New to vegan foods?
Here’s a collection of what I’m pretty sure were unfamiliar foodstuffs when I first started eating vegan. Did I not cover it here? Email me (VegtasticVoyage @ gmail . com) and I’ll add it!
Agar agar: Derived from algae, this replaces gelatin (made from animals) to thicken or solidify liquids. Jello-type desserts, pie fillings, and whipped cream often call for this. BEWARE: This is available in powder and flake form, and the measurements are not equal. Use around 1/3 as much powder as flake, or your lemon squares will turn into a lemon gummy cube on crust.
Agave nectar: While there are a couple full-on honey substitutes out there, good ol’ agave will do just fine in tea or on biscuits. The darker the agave, the more full-bodied flavor it will have. You might also be able to find it in different flavors.
Apple cider vinegar: On the shelf with the other vinegars, this has a mild, tart flavor that you probably won’t notice if you’re using it in baking. It acts with the baking soda/powder to make some of the fluffiest baked goods you’ve tasted, vegan or not. Also, a teaspoon of ACV in soymilk creates a thick, buttermilk-like consistency. Use it as a base for onion rings!
Earth Balance: This is the most popular vegan margarine out there. It’s available in tubs and sticks, and they are all different. What I usually refer to in recipes is the original tubs. The sticks are very greasy, more like shortening, and the whipped has more water and air (puzzling that it’s more expensive). The controversy over palm oil has many of us looking for an alternative, but for now, this is the standard.
Egg replacer. Ener-G egg replacer works fine in some recipes (according to direction), but you can also mix ground flax seed in water, mashed banana, or silken tofu. This is one of those personal preference things that you’ll just experiment with.

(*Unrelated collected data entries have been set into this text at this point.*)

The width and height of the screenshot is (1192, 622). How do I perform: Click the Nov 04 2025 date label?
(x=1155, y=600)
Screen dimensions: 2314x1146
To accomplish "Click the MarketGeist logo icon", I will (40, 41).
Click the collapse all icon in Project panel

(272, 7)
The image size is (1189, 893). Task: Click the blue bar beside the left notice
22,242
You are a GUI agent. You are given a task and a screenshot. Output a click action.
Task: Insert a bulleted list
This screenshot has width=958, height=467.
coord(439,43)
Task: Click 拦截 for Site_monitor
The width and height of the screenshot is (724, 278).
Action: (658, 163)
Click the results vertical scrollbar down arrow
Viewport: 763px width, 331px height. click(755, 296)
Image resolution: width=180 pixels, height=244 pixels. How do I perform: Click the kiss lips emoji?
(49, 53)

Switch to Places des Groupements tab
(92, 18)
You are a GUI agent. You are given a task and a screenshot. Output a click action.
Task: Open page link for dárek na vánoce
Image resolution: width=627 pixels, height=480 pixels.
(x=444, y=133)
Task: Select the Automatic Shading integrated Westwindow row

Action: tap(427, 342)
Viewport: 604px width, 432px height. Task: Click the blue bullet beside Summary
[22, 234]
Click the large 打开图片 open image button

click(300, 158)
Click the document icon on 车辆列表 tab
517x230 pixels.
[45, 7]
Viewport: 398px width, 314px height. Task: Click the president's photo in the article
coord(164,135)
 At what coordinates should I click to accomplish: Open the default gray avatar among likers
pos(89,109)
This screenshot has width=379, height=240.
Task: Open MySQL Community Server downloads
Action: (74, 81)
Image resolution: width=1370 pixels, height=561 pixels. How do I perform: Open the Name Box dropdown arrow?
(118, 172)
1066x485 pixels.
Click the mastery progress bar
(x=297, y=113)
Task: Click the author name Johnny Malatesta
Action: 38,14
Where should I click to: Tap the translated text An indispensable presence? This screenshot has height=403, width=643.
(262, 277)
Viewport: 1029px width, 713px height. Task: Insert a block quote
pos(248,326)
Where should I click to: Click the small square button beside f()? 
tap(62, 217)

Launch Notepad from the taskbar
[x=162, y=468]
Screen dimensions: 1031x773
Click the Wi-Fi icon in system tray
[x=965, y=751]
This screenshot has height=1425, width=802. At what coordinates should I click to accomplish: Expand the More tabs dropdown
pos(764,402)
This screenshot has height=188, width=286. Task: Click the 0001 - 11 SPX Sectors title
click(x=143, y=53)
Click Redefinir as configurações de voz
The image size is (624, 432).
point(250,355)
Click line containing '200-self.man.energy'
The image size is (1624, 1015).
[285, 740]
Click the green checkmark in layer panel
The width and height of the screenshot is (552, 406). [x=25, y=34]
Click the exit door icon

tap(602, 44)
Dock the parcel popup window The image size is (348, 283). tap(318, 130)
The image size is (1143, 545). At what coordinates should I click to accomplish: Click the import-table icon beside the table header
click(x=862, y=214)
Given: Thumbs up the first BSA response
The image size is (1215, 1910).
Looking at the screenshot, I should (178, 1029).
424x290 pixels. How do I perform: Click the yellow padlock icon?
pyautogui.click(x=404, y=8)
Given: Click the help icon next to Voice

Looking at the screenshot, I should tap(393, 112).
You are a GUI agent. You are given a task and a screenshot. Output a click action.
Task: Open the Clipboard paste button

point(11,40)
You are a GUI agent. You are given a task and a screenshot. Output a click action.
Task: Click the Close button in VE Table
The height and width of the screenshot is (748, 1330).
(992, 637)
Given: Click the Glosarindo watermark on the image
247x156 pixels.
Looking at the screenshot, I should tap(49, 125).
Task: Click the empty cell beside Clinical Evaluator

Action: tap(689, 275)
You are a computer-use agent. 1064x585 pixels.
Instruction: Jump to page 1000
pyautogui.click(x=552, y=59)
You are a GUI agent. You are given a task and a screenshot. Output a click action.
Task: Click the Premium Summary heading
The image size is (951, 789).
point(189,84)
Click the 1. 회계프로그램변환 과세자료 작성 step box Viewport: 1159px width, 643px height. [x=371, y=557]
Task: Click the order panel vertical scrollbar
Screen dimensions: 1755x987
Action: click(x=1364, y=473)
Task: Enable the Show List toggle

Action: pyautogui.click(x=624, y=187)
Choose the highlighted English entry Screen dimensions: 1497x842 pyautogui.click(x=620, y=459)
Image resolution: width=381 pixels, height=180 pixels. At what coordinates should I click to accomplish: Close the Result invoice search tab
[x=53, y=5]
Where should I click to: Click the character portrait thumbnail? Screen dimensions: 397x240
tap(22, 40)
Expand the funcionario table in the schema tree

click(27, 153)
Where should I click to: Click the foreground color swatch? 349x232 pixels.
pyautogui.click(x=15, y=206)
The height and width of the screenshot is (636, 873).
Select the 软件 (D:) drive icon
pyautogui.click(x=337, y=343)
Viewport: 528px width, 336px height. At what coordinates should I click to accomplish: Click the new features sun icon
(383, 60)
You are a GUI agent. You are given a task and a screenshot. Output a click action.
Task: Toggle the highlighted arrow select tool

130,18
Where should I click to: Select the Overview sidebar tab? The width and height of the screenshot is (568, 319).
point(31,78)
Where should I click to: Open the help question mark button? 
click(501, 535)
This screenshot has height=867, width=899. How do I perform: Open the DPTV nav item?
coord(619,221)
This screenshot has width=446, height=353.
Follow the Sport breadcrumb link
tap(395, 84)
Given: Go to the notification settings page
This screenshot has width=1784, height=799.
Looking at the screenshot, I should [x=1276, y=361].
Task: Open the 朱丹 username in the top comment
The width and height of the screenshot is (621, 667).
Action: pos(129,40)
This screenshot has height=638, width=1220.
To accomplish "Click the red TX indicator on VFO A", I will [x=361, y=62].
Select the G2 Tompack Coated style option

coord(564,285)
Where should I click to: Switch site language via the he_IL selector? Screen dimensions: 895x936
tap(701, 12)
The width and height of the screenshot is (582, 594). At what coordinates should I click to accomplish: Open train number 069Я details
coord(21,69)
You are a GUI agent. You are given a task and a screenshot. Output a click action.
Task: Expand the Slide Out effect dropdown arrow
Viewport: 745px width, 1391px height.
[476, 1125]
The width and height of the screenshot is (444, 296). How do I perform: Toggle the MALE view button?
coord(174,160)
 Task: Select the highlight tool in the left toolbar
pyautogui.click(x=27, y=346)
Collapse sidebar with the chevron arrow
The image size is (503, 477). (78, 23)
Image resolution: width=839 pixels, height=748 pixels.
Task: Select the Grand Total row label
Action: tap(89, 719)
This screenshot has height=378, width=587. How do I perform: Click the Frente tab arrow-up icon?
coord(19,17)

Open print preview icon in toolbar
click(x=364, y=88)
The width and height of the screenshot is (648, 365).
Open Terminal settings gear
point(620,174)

Nondairy milks: Many of these are fortified (just like dairy milk), so they can be highly nutritious. If you don’t like one variety, try another. Even among soymilks, you’ll taste and feel a difference across brands. Try almond, rice, hemp, soy, coconut, oat, and potato. Also useful are soy and coconut coffee creamers, for in coffee, but also in scones.
Nutritional yeast: Also referred to as nooch. I don’t want to tell you what it is because it sounds gross, and it’s so delicious and nutritious. This is a fungus that dries yellow and is available in flake and powder. It has a tangy, cheesy flavor and is super high in Vitamin B12, a tough one to find in a vegan diet (without supplements). Try this on pasta, popcorn, toast, kale, potatoes…anything that’s not sweet.
Seitan: Used to be known as “wheat meat,” this protein is made with gluten flour and spices to stand as a sort of meat substitute, given that it has a very toothsome texture. Can be used in everything from taco filling and stews to chicken-like nuggets and sausages. Some commercial varieties are so great you’ll forget that you can make a basic seitan easily and cheaply at home.
Tempeh: pressed, fermented soy beans. Available in blocks (usually in the refrigerated section, sometimes freezer), this nutty-tasting protein can be sliced, crumbled, or chunked. Great on the grill, in tacos, or in a sandwich. Steam/flash-marinate before further cooking for a more tender texture.
Tofu: soy bean curd. The thing to remember about tofu is that it comes in a wide variety of consistencies, from almost-liquid silken (perfect for blended desserts) to extra-firm (brown and serve on a sandwich). Can be fried, baked, smoked, or eaten as-is. Highly adaptable using marinades. First-timers might want to try a tofu scramble or breaded & baked.
TVP: Texturized vegetable protein. This is shelf-stable, dehydrated granules/chunks/bits of processed soy. TVP granules are fine for taco filling or chili. I use Soy Curls more often given their size and texture. These are all to be rehydrated with hot water—usually broth or other seasoned liquid, so the TVP pieces can soak up all that flavor. They can then be cooked further in whatever recipe you’re using.